◆ Exercise details ◆
Pictures appear among the records below and must be omitted. Repeat exactly the lines from the line with "Identify the click" to the line with "Webdesign by Januar Designbüro", both included.

◆ Exercise data ◆
────────────────

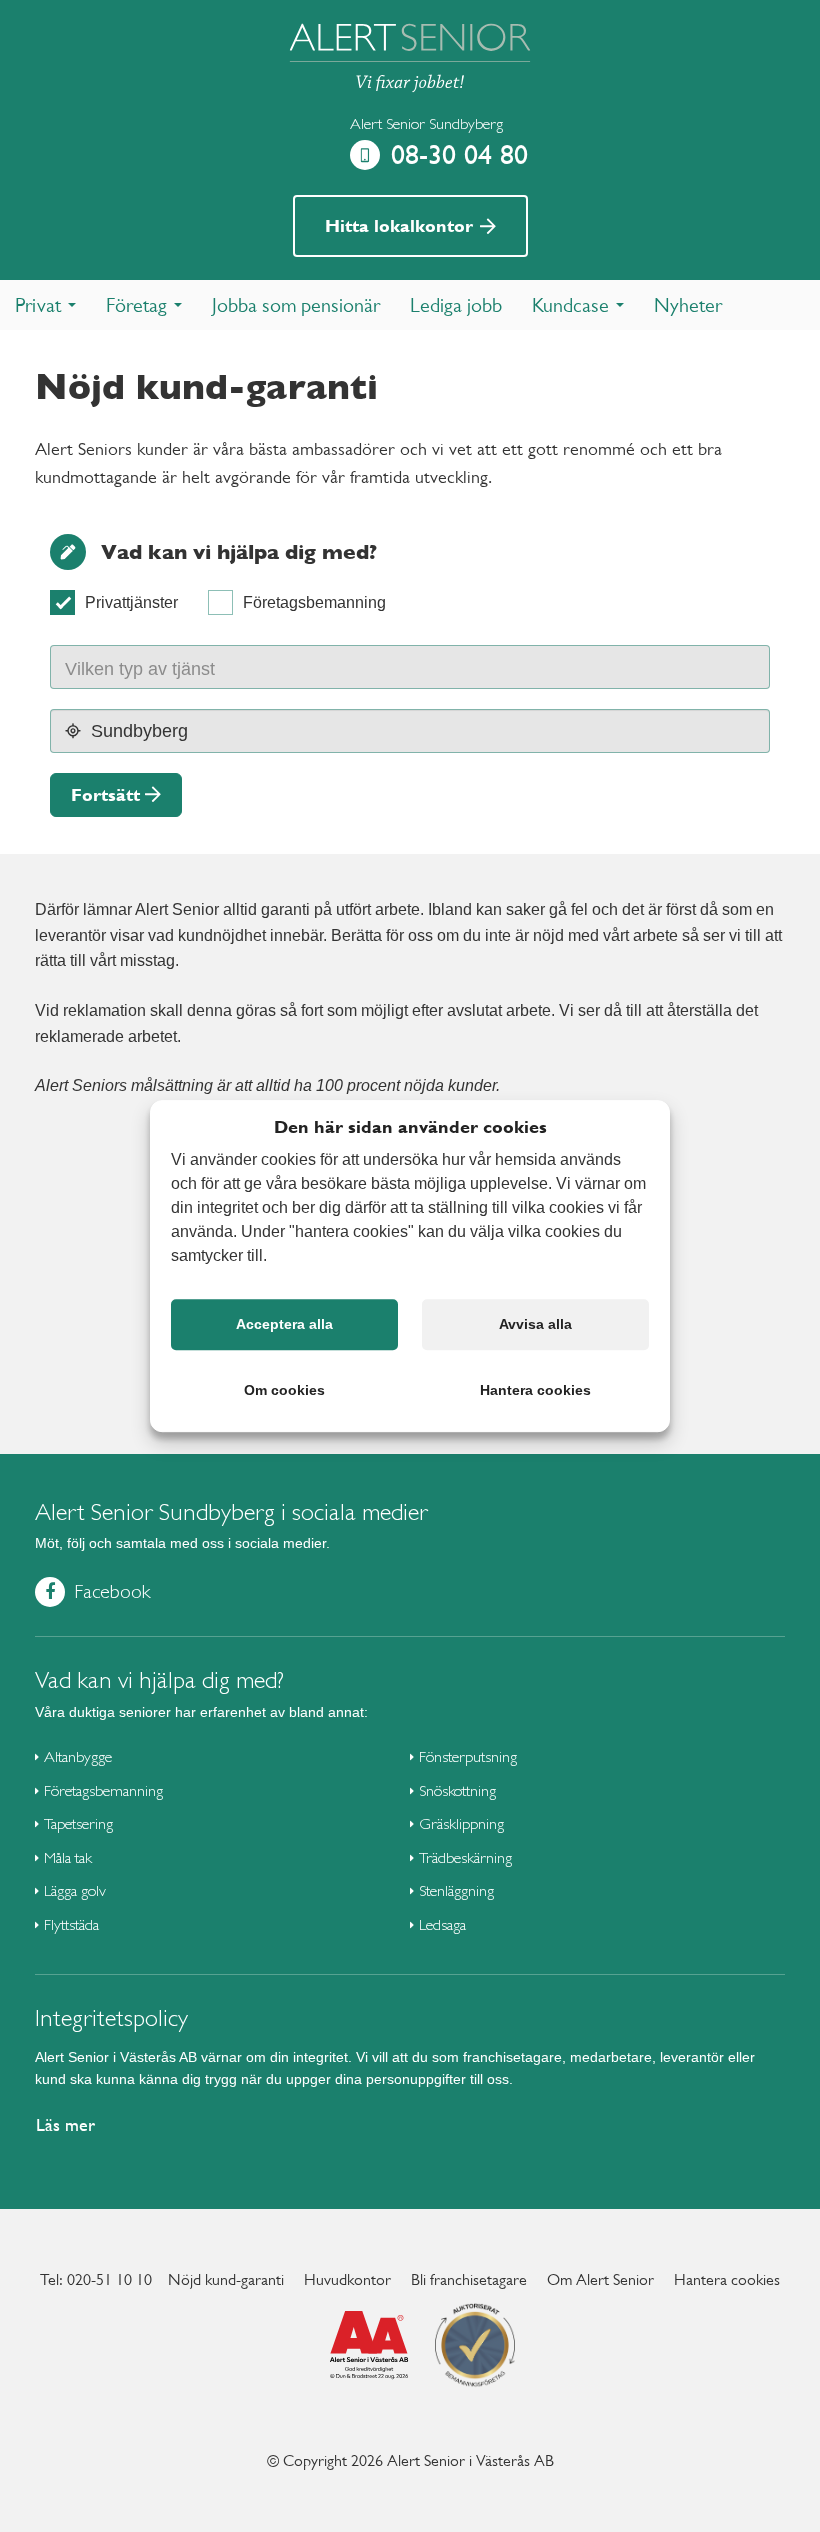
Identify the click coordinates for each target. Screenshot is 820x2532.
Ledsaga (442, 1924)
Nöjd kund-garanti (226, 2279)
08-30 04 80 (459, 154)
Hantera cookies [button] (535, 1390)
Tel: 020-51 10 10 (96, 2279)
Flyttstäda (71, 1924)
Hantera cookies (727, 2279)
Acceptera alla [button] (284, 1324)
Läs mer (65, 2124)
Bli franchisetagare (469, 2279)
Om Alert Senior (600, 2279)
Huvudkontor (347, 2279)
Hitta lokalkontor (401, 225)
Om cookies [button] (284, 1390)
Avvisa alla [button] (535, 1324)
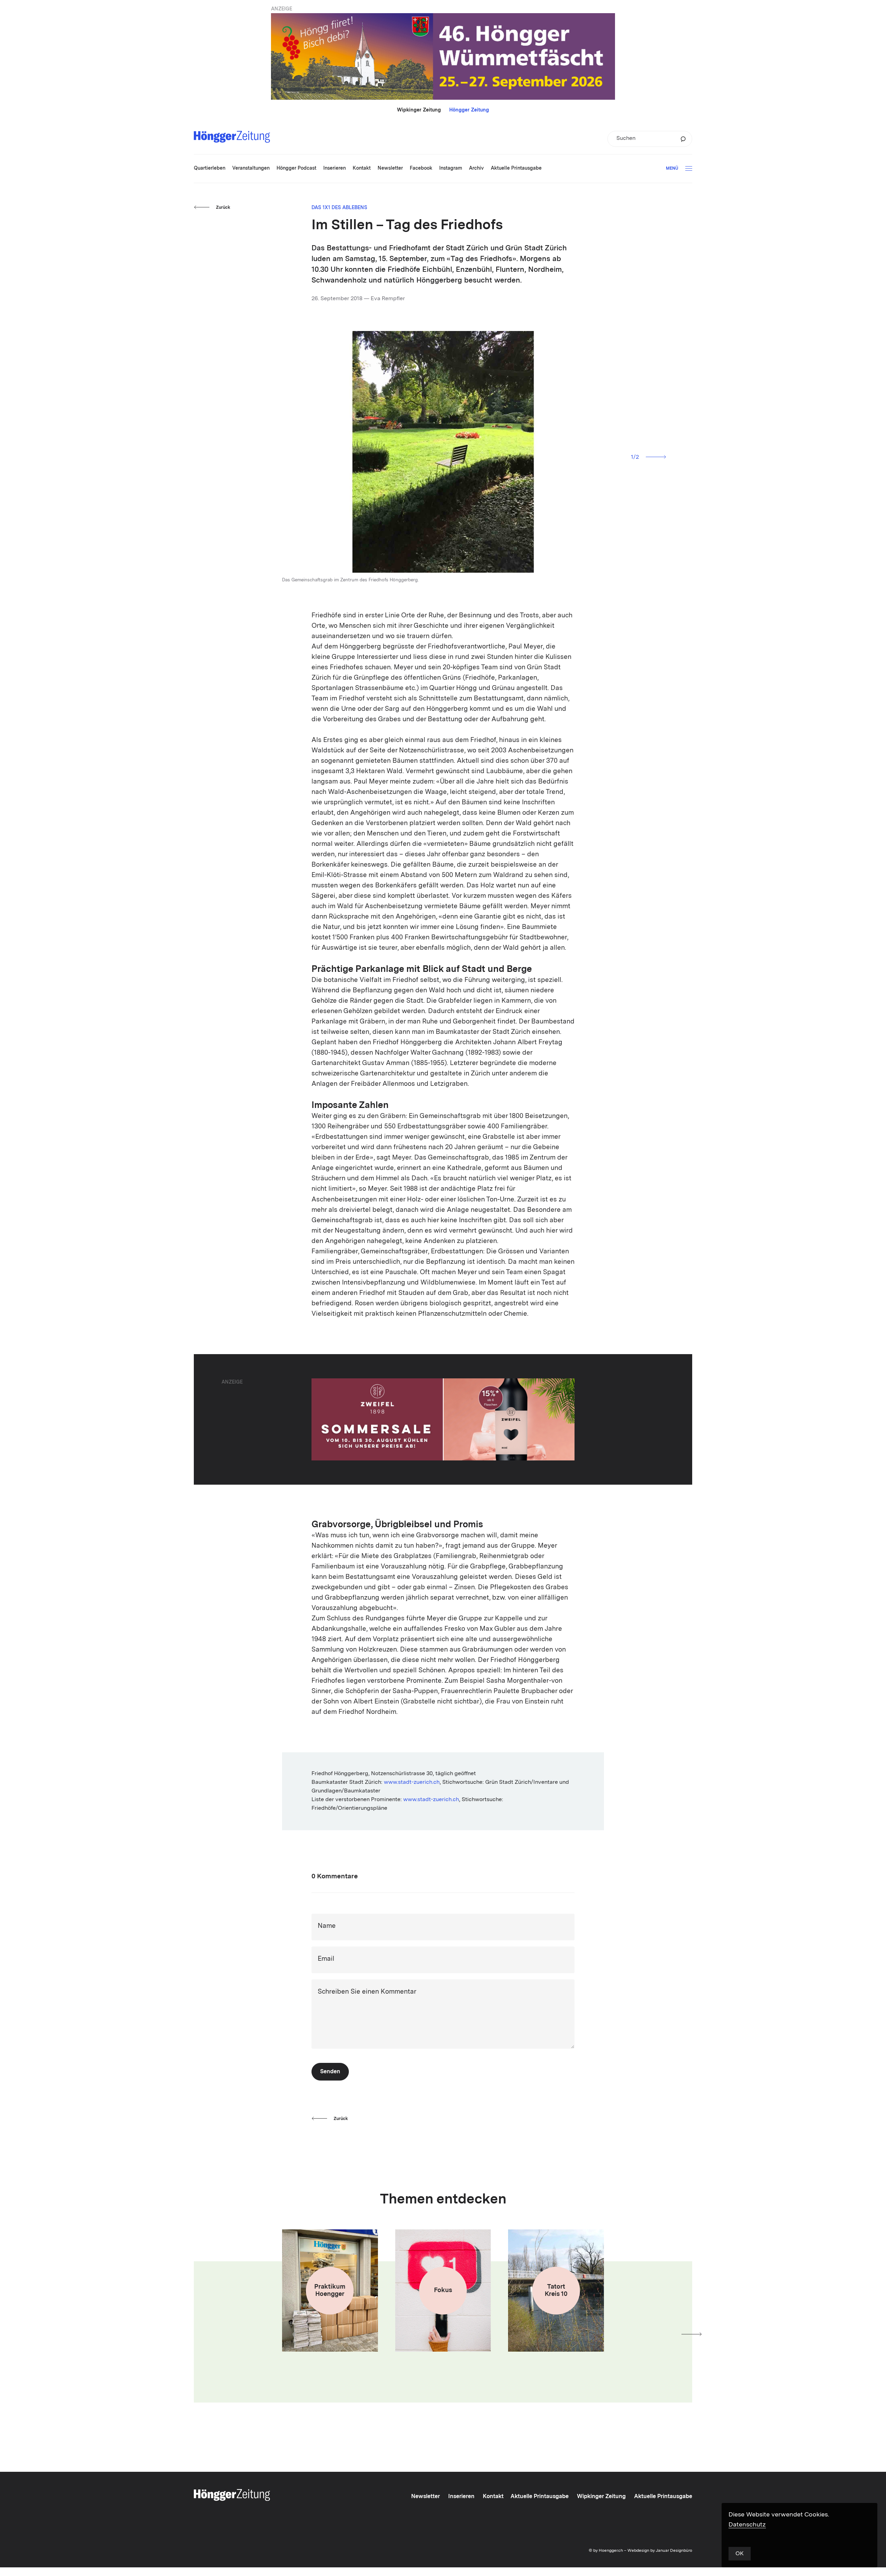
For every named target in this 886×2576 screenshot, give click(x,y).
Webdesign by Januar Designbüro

────────────────

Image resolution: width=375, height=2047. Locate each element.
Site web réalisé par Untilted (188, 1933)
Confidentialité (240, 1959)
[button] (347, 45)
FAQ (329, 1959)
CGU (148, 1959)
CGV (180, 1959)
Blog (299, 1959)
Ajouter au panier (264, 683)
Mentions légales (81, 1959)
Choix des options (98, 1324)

────────────────

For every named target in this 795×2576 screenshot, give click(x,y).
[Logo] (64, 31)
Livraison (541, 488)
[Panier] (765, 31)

────────────────

◆ Exercise solution ◆
Identify the click coordinates for each target. Screenshot is 820x2532.
Ledsaga (442, 1924)
Nöjd kund-garanti (226, 2279)
08-30 04 80 (459, 154)
Hantera cookies [button] (535, 1390)
Tel: 020-51 10 10 (96, 2279)
Flyttstäda (71, 1924)
Hantera cookies (727, 2279)
Acceptera alla [button] (284, 1324)
Läs mer (65, 2124)
Bli franchisetagare (469, 2279)
Om Alert Senior (600, 2279)
Huvudkontor (347, 2279)
Hitta lokalkontor (401, 225)
Om cookies [button] (284, 1390)
Avvisa alla [button] (535, 1324)
For every named target in this 886×2576 screenshot, give click(x,y).
Webdesign by Januar Designbüro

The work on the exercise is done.